> _Task instructions_: Copy the data that follows, exactly and completely.

Stored items:
========

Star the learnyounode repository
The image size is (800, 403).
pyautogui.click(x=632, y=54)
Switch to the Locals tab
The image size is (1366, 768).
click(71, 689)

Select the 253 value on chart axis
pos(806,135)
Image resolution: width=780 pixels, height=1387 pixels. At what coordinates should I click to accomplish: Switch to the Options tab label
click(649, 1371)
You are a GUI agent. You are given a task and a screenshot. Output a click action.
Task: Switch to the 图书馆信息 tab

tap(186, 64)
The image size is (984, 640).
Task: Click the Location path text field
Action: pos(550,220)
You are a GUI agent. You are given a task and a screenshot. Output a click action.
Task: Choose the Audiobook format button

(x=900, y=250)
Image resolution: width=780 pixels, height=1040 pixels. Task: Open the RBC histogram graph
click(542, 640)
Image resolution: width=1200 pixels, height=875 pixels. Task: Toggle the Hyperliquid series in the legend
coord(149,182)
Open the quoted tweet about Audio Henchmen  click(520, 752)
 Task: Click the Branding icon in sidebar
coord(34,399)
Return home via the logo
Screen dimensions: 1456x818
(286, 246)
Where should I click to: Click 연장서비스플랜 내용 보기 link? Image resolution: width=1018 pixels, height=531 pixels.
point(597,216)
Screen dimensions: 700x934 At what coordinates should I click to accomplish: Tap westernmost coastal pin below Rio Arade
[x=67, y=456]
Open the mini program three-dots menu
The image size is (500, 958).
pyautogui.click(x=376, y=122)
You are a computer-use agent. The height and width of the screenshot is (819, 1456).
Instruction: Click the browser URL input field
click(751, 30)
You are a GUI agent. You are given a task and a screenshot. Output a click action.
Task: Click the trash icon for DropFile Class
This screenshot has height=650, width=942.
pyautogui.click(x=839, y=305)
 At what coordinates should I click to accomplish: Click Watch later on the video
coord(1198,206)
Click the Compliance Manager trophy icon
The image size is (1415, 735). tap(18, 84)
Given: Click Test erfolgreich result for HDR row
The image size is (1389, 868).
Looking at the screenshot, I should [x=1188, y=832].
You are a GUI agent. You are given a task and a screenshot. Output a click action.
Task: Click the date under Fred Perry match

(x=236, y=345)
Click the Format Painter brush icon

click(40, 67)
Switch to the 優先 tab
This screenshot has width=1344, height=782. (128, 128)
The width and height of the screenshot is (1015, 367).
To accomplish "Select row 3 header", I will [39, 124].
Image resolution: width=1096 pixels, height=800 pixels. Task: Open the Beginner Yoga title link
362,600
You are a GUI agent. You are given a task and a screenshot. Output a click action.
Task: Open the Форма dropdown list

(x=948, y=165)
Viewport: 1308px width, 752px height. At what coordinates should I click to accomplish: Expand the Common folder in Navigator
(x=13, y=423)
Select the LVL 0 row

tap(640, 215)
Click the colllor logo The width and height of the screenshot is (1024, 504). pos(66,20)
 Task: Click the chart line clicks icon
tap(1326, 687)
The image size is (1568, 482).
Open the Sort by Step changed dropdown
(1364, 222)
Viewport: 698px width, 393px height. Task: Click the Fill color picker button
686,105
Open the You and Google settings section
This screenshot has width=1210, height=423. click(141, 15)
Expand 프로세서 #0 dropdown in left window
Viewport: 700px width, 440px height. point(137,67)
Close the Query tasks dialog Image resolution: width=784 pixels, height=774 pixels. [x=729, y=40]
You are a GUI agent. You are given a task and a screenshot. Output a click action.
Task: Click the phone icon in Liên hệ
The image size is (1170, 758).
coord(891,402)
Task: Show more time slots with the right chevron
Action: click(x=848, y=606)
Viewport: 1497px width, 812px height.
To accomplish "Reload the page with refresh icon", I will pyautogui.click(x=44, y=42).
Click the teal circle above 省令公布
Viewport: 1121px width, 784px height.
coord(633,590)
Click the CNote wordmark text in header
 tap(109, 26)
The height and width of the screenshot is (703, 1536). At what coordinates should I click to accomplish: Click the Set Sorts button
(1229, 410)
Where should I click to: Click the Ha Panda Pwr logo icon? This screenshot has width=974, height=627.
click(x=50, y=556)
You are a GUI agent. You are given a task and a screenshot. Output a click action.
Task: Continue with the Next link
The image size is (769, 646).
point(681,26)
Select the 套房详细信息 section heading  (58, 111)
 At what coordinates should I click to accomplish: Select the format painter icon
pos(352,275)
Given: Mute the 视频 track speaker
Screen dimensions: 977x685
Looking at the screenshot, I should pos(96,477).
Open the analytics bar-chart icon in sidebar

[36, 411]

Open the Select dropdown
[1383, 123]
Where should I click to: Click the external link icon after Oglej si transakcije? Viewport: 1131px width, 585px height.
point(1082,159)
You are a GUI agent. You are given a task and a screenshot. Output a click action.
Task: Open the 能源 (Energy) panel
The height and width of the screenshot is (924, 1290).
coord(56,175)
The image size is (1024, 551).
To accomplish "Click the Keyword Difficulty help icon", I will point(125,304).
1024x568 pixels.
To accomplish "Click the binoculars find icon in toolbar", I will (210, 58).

========

> _Solution to the exercise_:
Star the learnyounode repository
The image size is (800, 403).
pyautogui.click(x=632, y=54)
Switch to the Locals tab
The image size is (1366, 768).
click(71, 689)

Select the 253 value on chart axis
pos(806,135)
Image resolution: width=780 pixels, height=1387 pixels. At what coordinates should I click to accomplish: Switch to the Options tab label
click(649, 1371)
You are a GUI agent. You are given a task and a screenshot. Output a click action.
Task: Switch to the 图书馆信息 tab

tap(186, 64)
The image size is (984, 640).
Task: Click the Location path text field
Action: pos(550,220)
You are a GUI agent. You are given a task and a screenshot. Output a click action.
Task: Choose the Audiobook format button

(x=900, y=250)
Image resolution: width=780 pixels, height=1040 pixels. Task: Open the RBC histogram graph
click(542, 640)
Image resolution: width=1200 pixels, height=875 pixels. Task: Toggle the Hyperliquid series in the legend
coord(149,182)
Open the quoted tweet about Audio Henchmen  click(520, 752)
 Task: Click the Branding icon in sidebar
coord(34,399)
Return home via the logo
Screen dimensions: 1456x818
(286, 246)
Where should I click to: Click 연장서비스플랜 내용 보기 link? Image resolution: width=1018 pixels, height=531 pixels.
point(597,216)
Screen dimensions: 700x934 At what coordinates should I click to accomplish: Tap westernmost coastal pin below Rio Arade
[x=67, y=456]
Open the mini program three-dots menu
The image size is (500, 958).
pyautogui.click(x=376, y=122)
You are a computer-use agent. The height and width of the screenshot is (819, 1456).
Instruction: Click the browser URL input field
click(751, 30)
You are a GUI agent. You are given a task and a screenshot. Output a click action.
Task: Click the trash icon for DropFile Class
This screenshot has height=650, width=942.
pyautogui.click(x=839, y=305)
 At what coordinates should I click to accomplish: Click Watch later on the video
coord(1198,206)
Click the Compliance Manager trophy icon
The image size is (1415, 735). tap(18, 84)
Given: Click Test erfolgreich result for HDR row
The image size is (1389, 868).
Looking at the screenshot, I should [x=1188, y=832].
You are a GUI agent. You are given a task and a screenshot. Output a click action.
Task: Click the date under Fred Perry match

(x=236, y=345)
Click the Format Painter brush icon

click(40, 67)
Switch to the 優先 tab
This screenshot has width=1344, height=782. (128, 128)
The width and height of the screenshot is (1015, 367).
To accomplish "Select row 3 header", I will [39, 124].
Image resolution: width=1096 pixels, height=800 pixels. Task: Open the Beginner Yoga title link
362,600
You are a GUI agent. You are given a task and a screenshot. Output a click action.
Task: Open the Форма dropdown list

(x=948, y=165)
Viewport: 1308px width, 752px height. At what coordinates should I click to accomplish: Expand the Common folder in Navigator
(x=13, y=423)
Select the LVL 0 row

tap(640, 215)
Click the colllor logo The width and height of the screenshot is (1024, 504). pos(66,20)
 Task: Click the chart line clicks icon
tap(1326, 687)
The image size is (1568, 482).
Open the Sort by Step changed dropdown
(1364, 222)
Viewport: 698px width, 393px height. Task: Click the Fill color picker button
686,105
Open the You and Google settings section
This screenshot has width=1210, height=423. click(141, 15)
Expand 프로세서 #0 dropdown in left window
Viewport: 700px width, 440px height. point(137,67)
Close the Query tasks dialog Image resolution: width=784 pixels, height=774 pixels. [x=729, y=40]
You are a GUI agent. You are given a task and a screenshot. Output a click action.
Task: Click the phone icon in Liên hệ
The image size is (1170, 758).
coord(891,402)
Task: Show more time slots with the right chevron
Action: click(x=848, y=606)
Viewport: 1497px width, 812px height.
To accomplish "Reload the page with refresh icon", I will pyautogui.click(x=44, y=42).
Click the teal circle above 省令公布
Viewport: 1121px width, 784px height.
coord(633,590)
Click the CNote wordmark text in header
 tap(109, 26)
The height and width of the screenshot is (703, 1536). At what coordinates should I click to accomplish: Click the Set Sorts button
(1229, 410)
Where should I click to: Click the Ha Panda Pwr logo icon? This screenshot has width=974, height=627.
click(x=50, y=556)
You are a GUI agent. You are given a task and a screenshot. Output a click action.
Task: Continue with the Next link
The image size is (769, 646).
point(681,26)
Select the 套房详细信息 section heading  (58, 111)
 At what coordinates should I click to accomplish: Select the format painter icon
pos(352,275)
Given: Mute the 视频 track speaker
Screen dimensions: 977x685
Looking at the screenshot, I should pos(96,477).
Open the analytics bar-chart icon in sidebar

[36, 411]

Open the Select dropdown
[1383, 123]
Where should I click to: Click the external link icon after Oglej si transakcije? Viewport: 1131px width, 585px height.
point(1082,159)
You are a GUI agent. You are given a task and a screenshot. Output a click action.
Task: Open the 能源 (Energy) panel
The height and width of the screenshot is (924, 1290).
coord(56,175)
The image size is (1024, 551).
To accomplish "Click the Keyword Difficulty help icon", I will point(125,304).
1024x568 pixels.
To accomplish "Click the binoculars find icon in toolbar", I will (210, 58).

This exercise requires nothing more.